Information & Ethics Committee on June 14th, 2016

I don't think I know enough about the system specifically to know what kind of access is forecast, but there are technological ways, even within a large shared database, that you can create different levels of access for different persons or parties that have access to that database. I'm not sure if one of the measures that is being contemplated is to create those different levels of access to manage access within the database.

I will go back to some of the earlier remarks I made: you can't think of safeguarding privacy just in terms of the administrative processes for sharing information; you have to look as well at the technical systems that we're building. You have to think about it at that level, so that you know how to build those systems and you can put in the safeguards that you should have a legal obligation to have. It's difficult to bolt them on after the fact. It's possible, but it's usually expensive and difficult.

You think about it up front. When you are building processes, you need to think about privacy up front. You think about compliance with the charter up front, and you build it into the technical apparatus that you construct up front.

That's a great question. I would emphasize the need for safeguards, which is an issue that is coming up in charter jurisprudence. That is partly why we are arguing for an improved accuracy obligation in the Privacy Act itself to set up some obligation to get those assurances.

I think what you need in these alliances and these international contexts is to protect each other's citizens through treaties that agree to extend certain kinds of rights. Then you have audit processes under them, so that people can go and take a look at the information practices. I don't think you can solve that through a privacy act.

That might be the answer. It might be, at least among allies, that you create some international regime for doing that. I know there's a lot of interest in how to deal with the MLAT process in the evolving world.

There are various models. I don't know what the right one is, but it does seem to me that it's some kind of international agreement, or at least super national in some way. In Privacy Act reform, you can tweak it and start getting at some of these obligations and you can create agreement, but you do need something stronger than that.

Do you have a national security or law enforcement regime in mind here? Is that the situation?

This is not an area that I deal with specifically, but it does seem that there needs to be a lot more oversight of the agencies that might be involved in receiving and sharing that information. That seems to me to be a critical issue.

How the actual mechanism would work is not something I'm privy to or know about. It does seem to me, though, that we need a lot more oversight on those agencies that are concerned with law enforcement and security matters, because that's where the issues arise and where things become very murky.

There are things that we have already been talking about.
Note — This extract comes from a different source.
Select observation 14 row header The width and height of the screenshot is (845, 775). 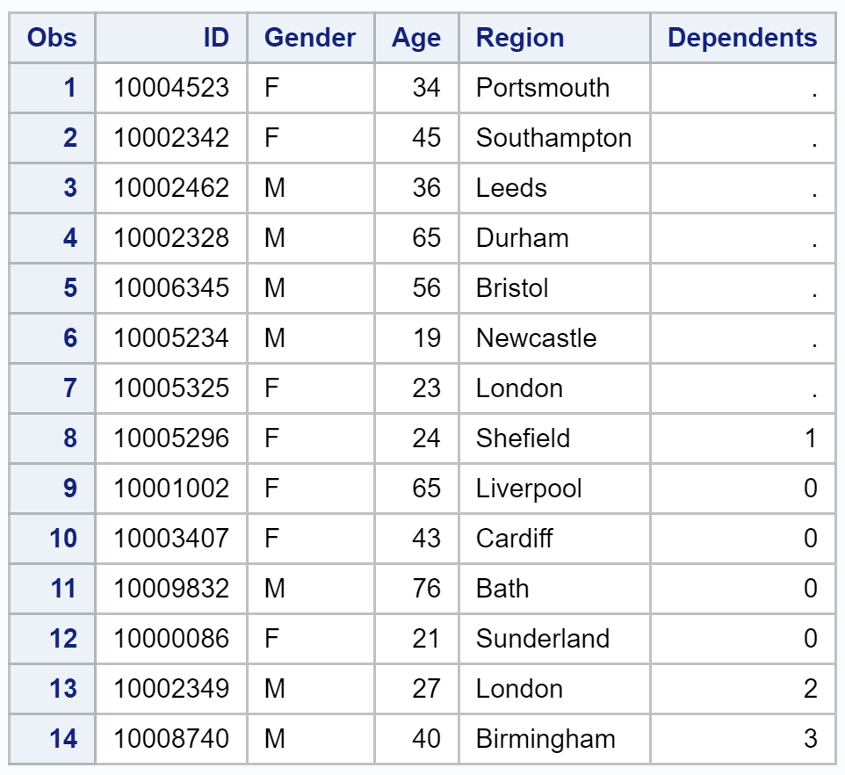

In a sense, they can be talked about in terms of technological changes and the new kinds of means of finding out about individuals for one purpose or another. There are things I mentioned in terms of the trends toward a greater use of biometrics, and sensors being embedded in buildings, streets, vehicles, and so on. A lot of it sounds like coming to terms with the technological changes that are already occurring. That seems to me to be crucial.

On the other hand, I've been trying to stress the ways in which the very idea of privacy has altered since the 1980s, when the act was originally conceived. It seems to me to be essential that we bear that in mind as well. This comes into, or is completely consistent with, what Lisa Austin is saying about the need for charter compliance here.

It seems to me that the notion of privacy was once conceived in a very atomistic and individual way, and it had to do with very specific harms that could be identified. In today's situation, we have to think about a much broader range of issues that have to do with democratic participation and human rights, so the very notion of privacy, it seems to me, needs to be expanded.

It's both things: it's coming to terms with the real technological changes—and again, big data is a huge issue here—on the one hand, and it's also understanding how the notion of privacy has itself evolved into a much more social and participatory matter than was thought of in the Privacy Act originally.

That's the bottom line. You should never ask academics questions about the bottom line.

The point about increasing the judicial remedies is that one of the big defects in the Privacy Act that the Privacy Commissioner points to is that the provisions around the collection, use, and disclosure are ones that you can't take to court. You don't have recourse there, yet those are increasingly vital in safeguarding information in all sorts of contexts, whether they be administrative, national security, or law enforcement.

It's absolutely vital that we have something there. Is it going to cost more? Probably, but I would say, again, that recourse an important aspect of protecting privacy rights. Without that, you can't make the Privacy Act work in the context that it's being asked to work in.

—what those costs would be. Sorry; I wouldn't know.